I love the irony in this outcome. Getting rabid Reid off the national stage will be as satisfying as dumping the ever-odious Nancy Pelosi. Reid is so nutty he called Justice Clarence Thomas a "white man," in Reid's lexicon a synonym for "bad person."

Political Humor Alert

Syndicated columnist Mark Shields, speaking on the PBS News Hour, as quoted by Jay Nordlinger in National Review:
Two liberals are walking down the road, when they come upon a man in the ditch. He has been badly beaten, left for dead. He is moaning, groaning. One liberal turns to the other and says, “Quick, we have to find the people who did this. They need help.” 
That doesn't sound like liberal Mark, somehow.

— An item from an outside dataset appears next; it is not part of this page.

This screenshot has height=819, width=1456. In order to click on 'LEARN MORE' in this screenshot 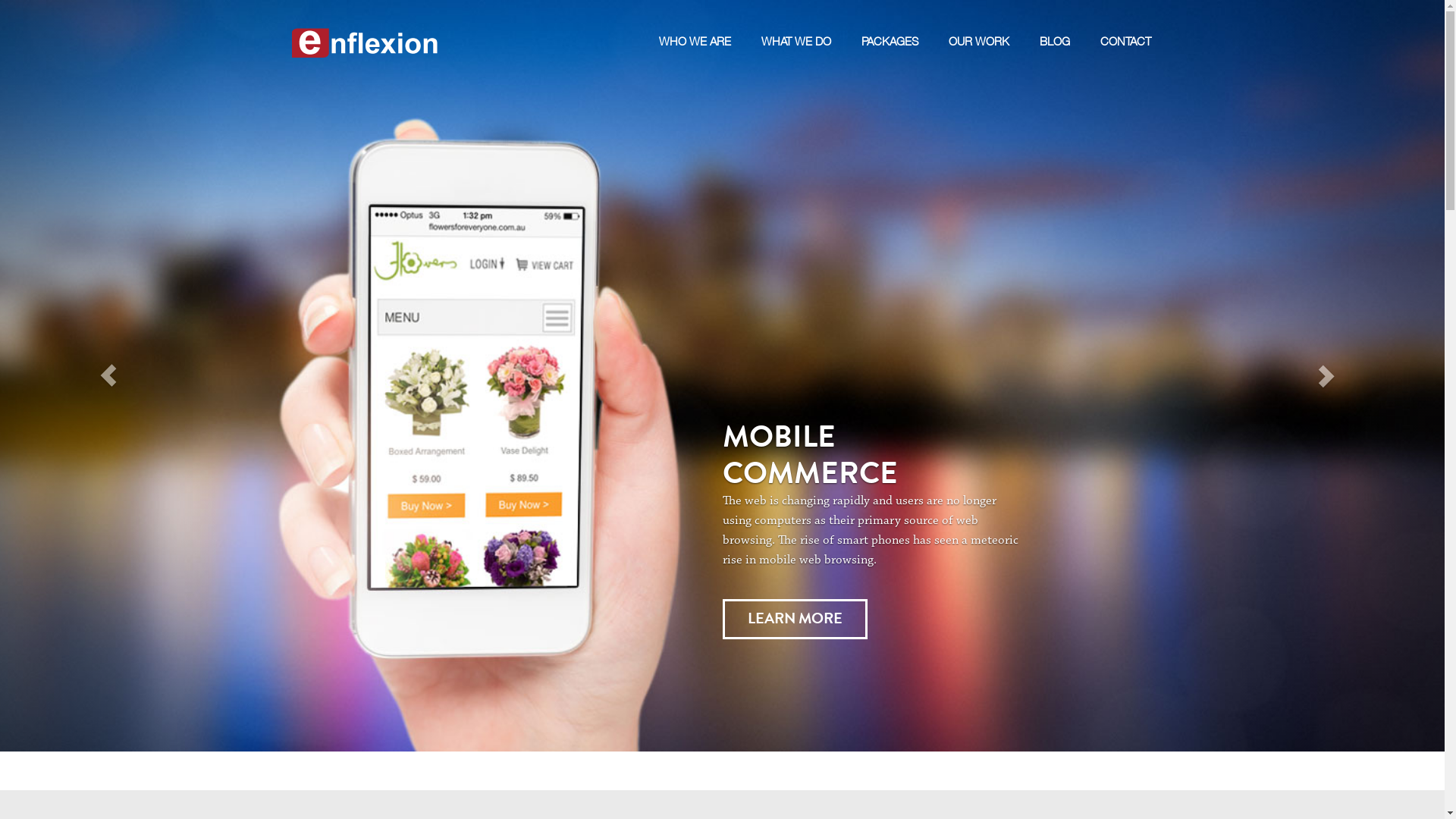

Puerto Rico Becoming Argentina

Breitbart reports the Commonwealth of Puerto Rico has taken further steps in the direction of becoming a banana republic, the latest being a law giving local courts the power to order default on municipal bonds.

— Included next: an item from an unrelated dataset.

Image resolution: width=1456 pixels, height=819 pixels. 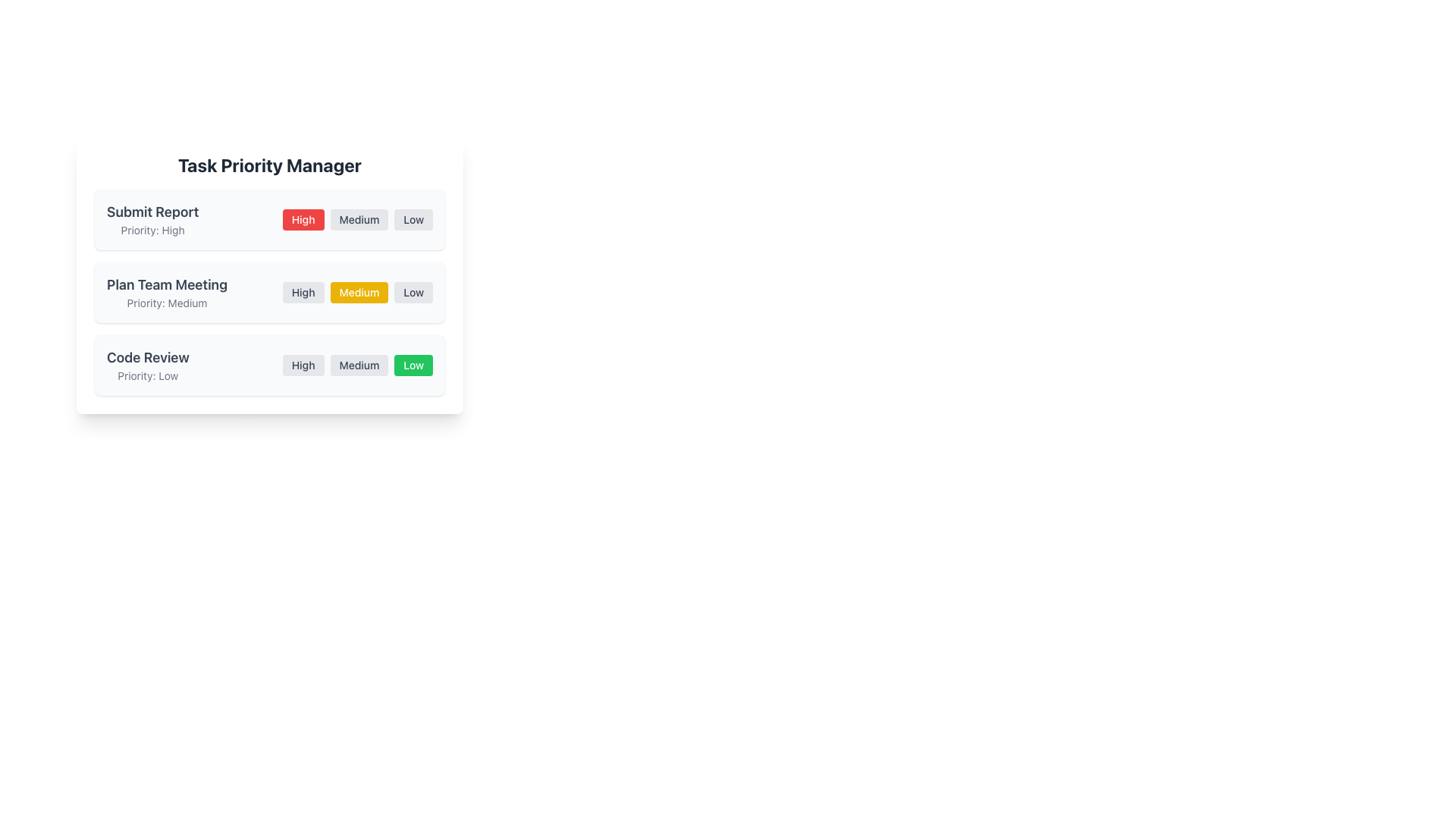 I want to click on the 'Low' button, which is the rightmost button in the group of three buttons labeled 'High', 'Medium', and 'Low', so click(x=413, y=292).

The unintended consequence of the law will be a total inability in future to borrow money at less than usurious rates. Earlier the island essentially gave up on English proficiency, a key factor in economic growth.

Cillizza Takes Stock

The Washington Post's Chris Cillizza finds us in the summer lull before the autumn political storm leading to the election and takes stock of where we are now politically. Here are his conclusions, see the article for an explanation of each.
1. Obama and Republicans in Congress are done dealing with each other.
2. Nothing is getting done in Congress.
3. Obama is likely to be a drag on his party this fall.
4. Republicans are favored to retake the Senate.
5. Hillary is running.
6. The Republican field is a jumble.
7. The GOP’s demographic problems are getting worse.
8. Being in party leadership ain’t what it used to be.
I agree with the first six. Number seven, an article of faith with Democrat Cillizza, may turn out to be wrong. Some preliminary evidence suggests blacks are ticked at Obama's "flood the U.S. with Hispanics" policy, a policy not in their interest. And I believe in number eight he underestimates Boehner's enjoyment in being "Mr. Speaker."

Sunday, July 13, 2014

Drive a Tank

Did you ever want to try driving a tank? See a Popular Mechanics story by a guy who was given the opportunity. It was an M-551 Sheridan "light" tank, only 15 tons with wussy aluminum armor, but still a handful.

Not a serious story, just a fun read. Hat tip to Instapundit for the link.